The problem turned out to be the large fish at the extreme end of the distributions in my assemblages. Too many of these fish occurred in the samples for the models to readily converge on parameter estimates. These difficulties were largely hidden when I used the mixdist package to fit the mixture models. The very large fish probably belong to a third mode and may therefore have been obtained in a different manner from the techniques used to acquire the fish in the two smaller modes. Once I removed these large fish from the analysis, the likelihood varied smoothly with the parameter values.

© Scott Pletka and *Mathematical Tools, Archaeological Problems*, 2009.

Tags: archaeology, faunal analysis, mathematical modeling in archaeology, middle-level theory, middle-range theory, statistics in archaeology

March 19, 2011 at 8:48 pm |

I find it refershing to see some statistics being doen correctly in archaeology. The social sciences in general butcher statistics for many reasons. I have been told that this is done for practical reasons as opposed to pursuing something that can give some kind of stable, tentative answer. I suppose this is true when grants are awarded and seemingly “good” answers are required.

I have many valid complaints. Here are a few.

Virtually no one in archaeology can obtain a representative sample, but act as if they do. What about independence assumptions?

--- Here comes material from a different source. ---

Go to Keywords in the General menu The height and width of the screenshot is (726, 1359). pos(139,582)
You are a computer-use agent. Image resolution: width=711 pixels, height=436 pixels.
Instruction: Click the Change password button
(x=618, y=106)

Statistical procedures were developed with small error variability in mind. Scientists address this error and estimate its effects so that the outcomes can be qualified as to precision. This becomes very important when comparing results among similar studies. Systematic error and random error occur through multiple observers who code the data. The occur through inadequate sampling and lack of representation. These problems have been brought up many times in archaeology, but they are ignored. Errors are not analyzed nor are they published. Some resources in scientific ethics label these omissions as incompetance.

Many misuse statistical procedures for data that are not suitable for analysis by the statistical assumptions.

Even when they do use appropriate statistics, they often overlook better and simpler ways to perform the analysis. D. H. Thomas analyzed Great Basin points and used discriminant analysis to distinguish arrow and dart points. I used his data and obtained a slightly better level of prediction using a one dimensional statistic from the start.

Some have used techniques, such as principal components without checking for linearity. Even when they do establish linearity among the variables, with very small samples, they are dealing with nonlinear, complex, chaotic phenomena that are immune to prediction. Developing appropriate linear approximations in several equations is not parcticed by any archaeologists whom I have known. Even if they did, their approximations may well be very short term predictors in a moderate way and poor predictors in a long time series.

The ecological (statistical) problem is another difficulty no one addresses.

Constructing arguments from analogy and HRAF files are just too inadequate to be of scientific value due to the ecological problem and the historical nature of archaeology.

The late David Freeman, a statistician and member of the American Academy of Sciences, wrote many papers about what statistics can and cannot do. These should be required reading for all graduate students in archaeology who would use statiscs in their work.

There is much more to be mentioned, but that is all for now.

April 7, 2011 at 10:49 pm |

Archeologists clearly vary in their mathematical “literacy”. Michael makes some good points. In general, statistical methods have advanced beyond the limits and assumptions posed by classical statistics, but those methods have not yet been widely employed in archeology. Resampling methods, for example, provide a useful alternative when the assumptions of classical statistics can not be met or a population can not be clearly defined.